Models: InvalidArgumentError (see above for traceback): Incompatible shapes: [2,1917] vs. [3,1]

Created on 2 Oct 2018 · 34Comments · Source: tensorflow/models

I'm trying to develop a custom object detection model using online tutorials, and when I run the train.py script, I land up in the error _InvalidArgumentError (see above for traceback): Incompatible shapes: [2,1917] vs. [3,1]_.

Please, help in understanding the error and steps to fix it.

Source

anirudhkm

Most helpful comment

I think this is a error associated with ssd_random_crop.
In my case, After removing ssd_random_crop option from pipeline.config, the object_detecion_api runs without error.
ssd_random_crop is very important feature to me, so i'm using previous version (ver.
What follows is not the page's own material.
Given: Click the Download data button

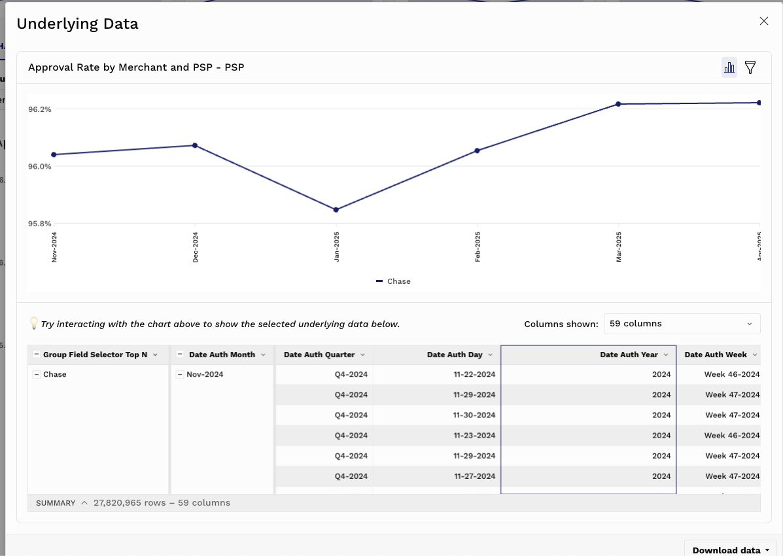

June 25, 2018).

rky0930 on 18 Oct 2018

👍11 🎉5

All 34 comments

Thank you for your post. We noticed you have not filled out the following field in the issue template. Could you update them if they are relevant in your case, or leave them as N/A? Thanks.
What is the top-level directory of the model you are using
Have I written custom code
OS Platform and Distribution
TensorFlow installed from
TensorFlow version
Bazel version
CUDA/cuDNN version
GPU model and memory
Exact command to reproduce

tensorflowbutler on 2 Oct 2018

Sorry for that, here are the answers to the above question

I am running the script from models/research/object-detection dir. I run the file train.py. Actually, the train.py file was in the directory _legacy_, so I copied it into models/research/object-detection.
Not any custom code, I have just followed a tutorial and tried to replicate the same. The tutorial that I follow is: https://www.youtube.com/watch?v=kq2Gjv_pPe8
I run on mac OS with Python 3.6 (Anaconda).
Installed tensorflow using the pip command.
Tensorflow version 1.10.1
Bazel version: Not sure about this as the tutorial didn't say anything about this.
CUDA/cuDNN: Same as above.
GPU model and memory: I think I'm just using CPU as I'm training on only 20 images.
Exact command used: python train.py --logtostderr --train_dir=training/ --pipeline_config_path=training/ssd_mobilenet_v1_pets.config

anirudhkm on 2 Oct 2018

Overview of the procedure followed:

Annotate image which will generate XML files.
Convert XML files to CSV file for both train and test data.
Using the CSV file, generate TF records.
Edit the config file, generate a .pbtxt file, once I have all these, I execute it as mentioned above.

anirudhkm on 2 Oct 2018

Currently running into a similar issue (following the same tutorial) using the legacy train.py. Have looked into a few things and havn't had much luck (reducing batch size, trying a couple different weights). Saw something about changing the bounding box coords from floats to ints but not sure if that makes any sense given that the box coords are normalised for the tfrecords.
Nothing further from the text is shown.